Spatial transcriptomics (ST) of zebrafish tumors.

Tissue preparation, cryosectioning, fixation, staining, and brightfield imaging:

Zebrafish melanoma tumors were obtained by sectioning the entire tumor with its surrounding tissue. Tissue was transferred from 1X-PBS to a dry, sterile 10-cm dish and gently dried prior to equilibration in cold OCT for 2 minutes. The tissue was then transferred to a tissue-mold with OCT and snap-frozen in liquid nitrogen-chilled isopentane. Tissue blocks were stored at −80°C until further use.
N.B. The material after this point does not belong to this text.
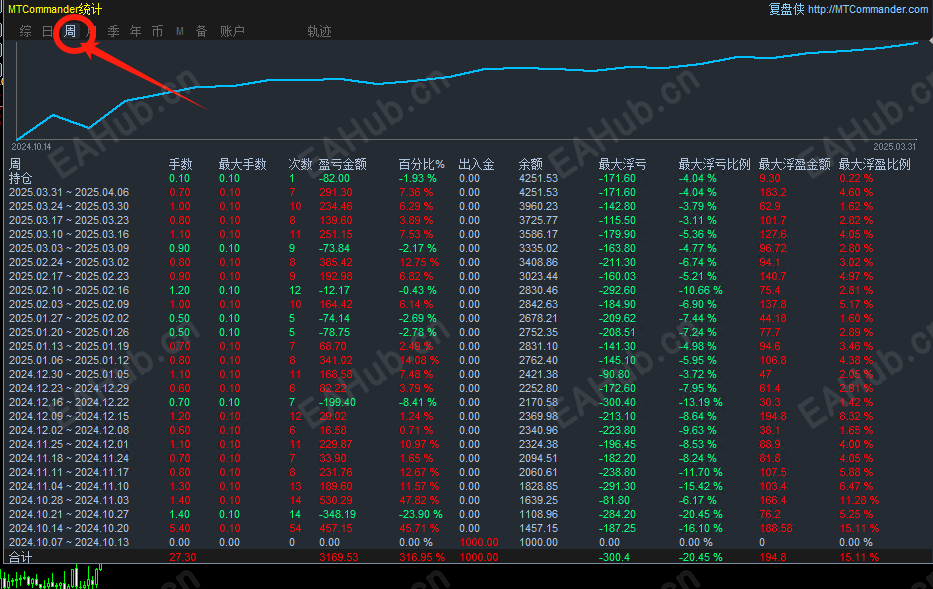Click the 盈亏金额 column header

pyautogui.click(x=342, y=164)
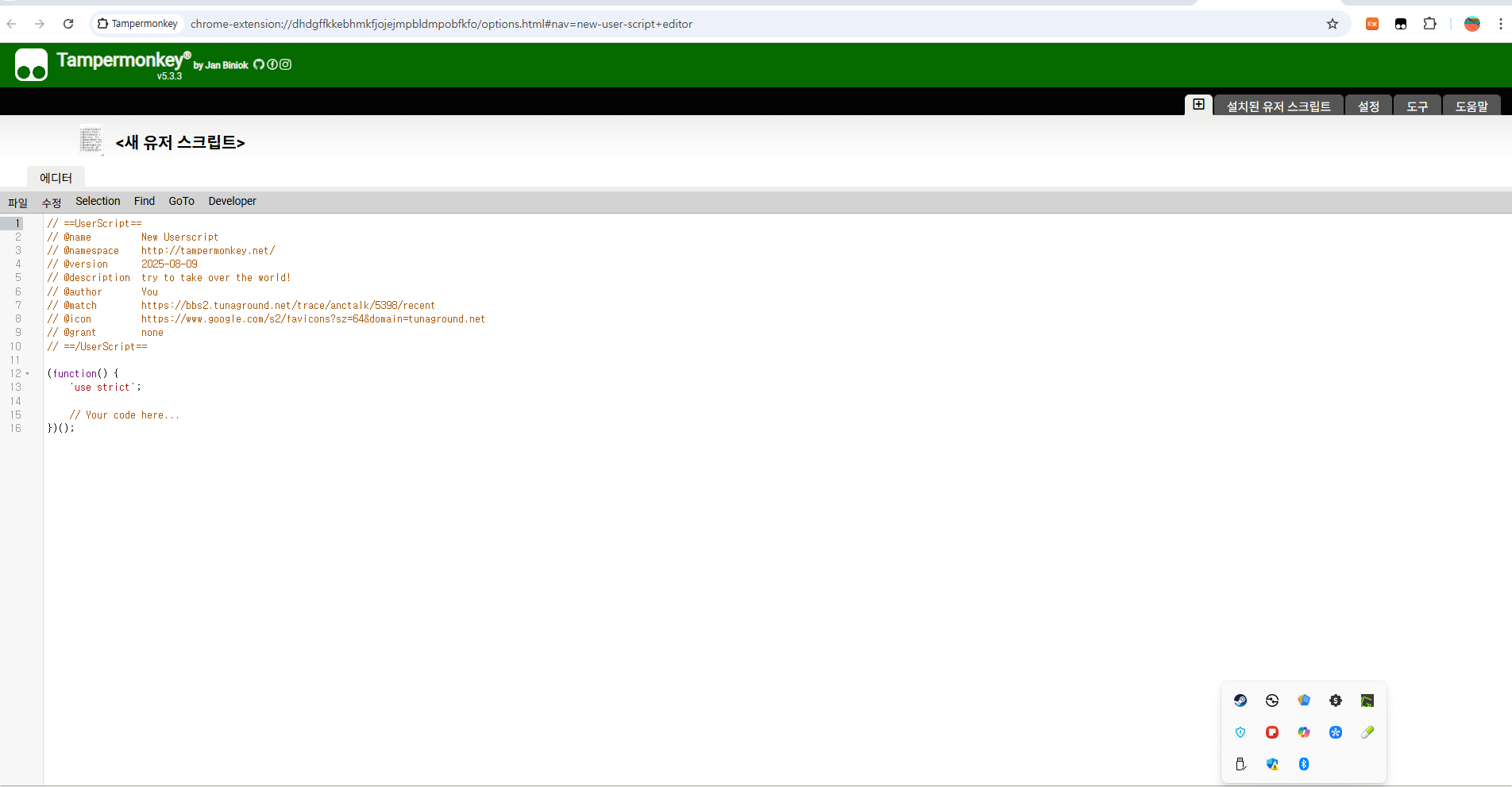Open the Facebook icon link in header
The height and width of the screenshot is (787, 1512).
pyautogui.click(x=272, y=64)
Prior to cryosectioning, the cryostat was cleaned with 100% ethanol, and equilibrated to an internal temperature of −18°C for 30 minutes. Once equilibrated, OCT embedded tissue blocks were mounted onto the chuck and equilibrated to the cryostat temperature for 15-20 minutes prior to trimming. ST slide was also placed inside cryostat to keep the slide cold and minimize RNase activity. Sections were cut at 10 μm sections, mounted onto the ST arrays, and stored at −80°C until use, maximum of two weeks. Prior to fixation and staining, the ST array was removed from the −80°C and into a RNase free biosafety hood for 5 minutes to bring to room temperature, followed by warming on a 37°C heat block for 1 minute. Tissue was fixed for 10 minutes with 3.6% formaldehyde in 1X PBS, and subsequently rinsed in 1x PBS. Next, the tissue was dehydrated with isopropanol for 1 minute followed by staining with hematoxylin and eosin. Slides were mounted in 65 μl 80% glycerol and brightfield images were taken on a Leica SCN400 F whole-slide scanner at 40X resolution.
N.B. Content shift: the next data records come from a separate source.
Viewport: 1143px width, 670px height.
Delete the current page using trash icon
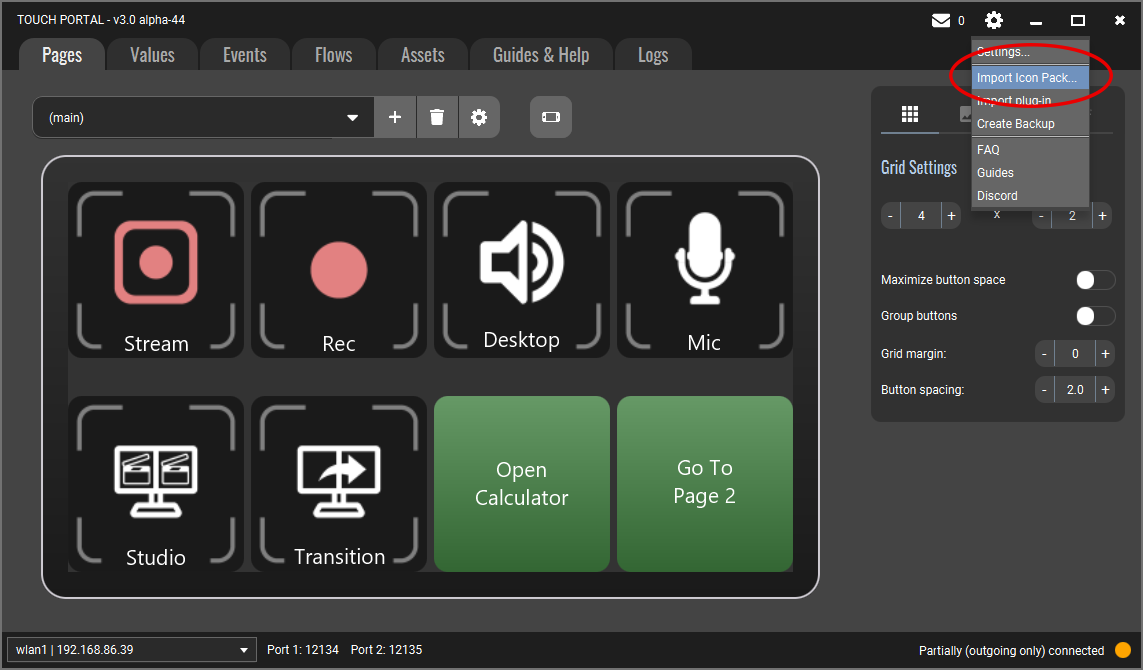tap(437, 117)
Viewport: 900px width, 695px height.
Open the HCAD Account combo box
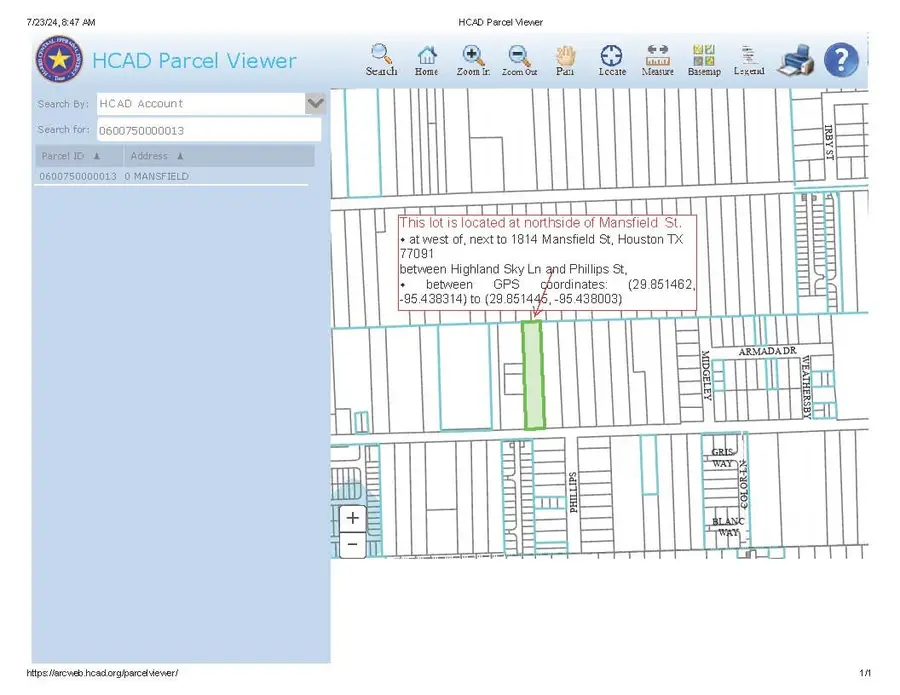(x=200, y=103)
Spatial Transcriptomics (ST) barcoded microarray slide information:

Library preparation slides used were purchased from Spatial Transcriptomics (https://www.spatialtranscriptomics.com; lot 10002). Each of the spots printed onto the array is 100 μm in diameter and 200 μm from the center-to-center, covering an area of 6.2 by 6.6 mm. Spots are printed with approximately 2 x 108 oligonucleotides containing an 18-mer spatial barcode, a randomized 7-mer UMI, and a poly-20TVN transcript capture region (Ståhl et al., 2016).

On-slide tissue permeabilization, cDNA synthesis, probe release:

After brightfield imaging, the ST slide was pre-warmed to 42°C and attached to a pre-warmed microarray slide module to form reaction chambers for each tissue section. The sections were pre-permeabilized with 0.2 mg/ml BSA and 200 units of collagenase diluted in 1X HBSS buffer for 20 minutes at 37°C and washed with 100 μl 0.1X SSC buffer twice. Tissue was permeabilized with 0.1% pepsin in HCl for 4 minutes at 42°C and washed with 100 μl 0.1X SSC buffer twice. Reverse transcription (RT) was carried overnight (~18-20h) at 42°C by incubating permeabilized tissue with 75 μl cDNA synthesis mix containing 1X First strand buffer (Invitrogen), 5 mM DTT, 0.5 mM each dNTP, 0.2 μg/μl BSA, 50 ng/μl Actinomycin D, 1% DMSO, 20 U/μl Superscript III (Invitrogen) and 2U/μl RNaseOUT (Invitrogen). Prior to removal of probes, tissue was digested away from the slide by incubating the tissue with 1% 2-mercaptoethanol in RLT buffer (Qiagen) for one hour at 56°C with interval shaking. Tissue was rinsed gently with 100 μl 1X SSC, and further digested with proteinase K (Qiagen) diluted 1:8 in PKD buffer (Qiagen) at 56°C for 1 hour with interval shaking. Slides were rinsed in 2X SSC with 0.1% SDS, then 0.2X SSC, and finally in 0.1X SSC. Probes were released from the slide by incubating arrays with 65 μl cleavage mix (8.75 μM of each dNTP, 0.2 μg/μl BSA, 0.1 U/μl USER enzyme (New England Biolabs) and incubated at 37 °C for 2 hours with interval mixing. After incubation, 65 μl of cleaved probes was transferred to 0.2 ml low binding tubes and kept on ice.

ST library preparation and sequencing:

Libraries were prepared from cleaved probes as previously described, with the following changes. After RNA amplification by in vitro transcription (IVT) and subsequent bead clean-up, the second RT reaction was performed using random hexamers, eliminating the need for a primer ligation step as described previously (Hashimshony et al., 2016).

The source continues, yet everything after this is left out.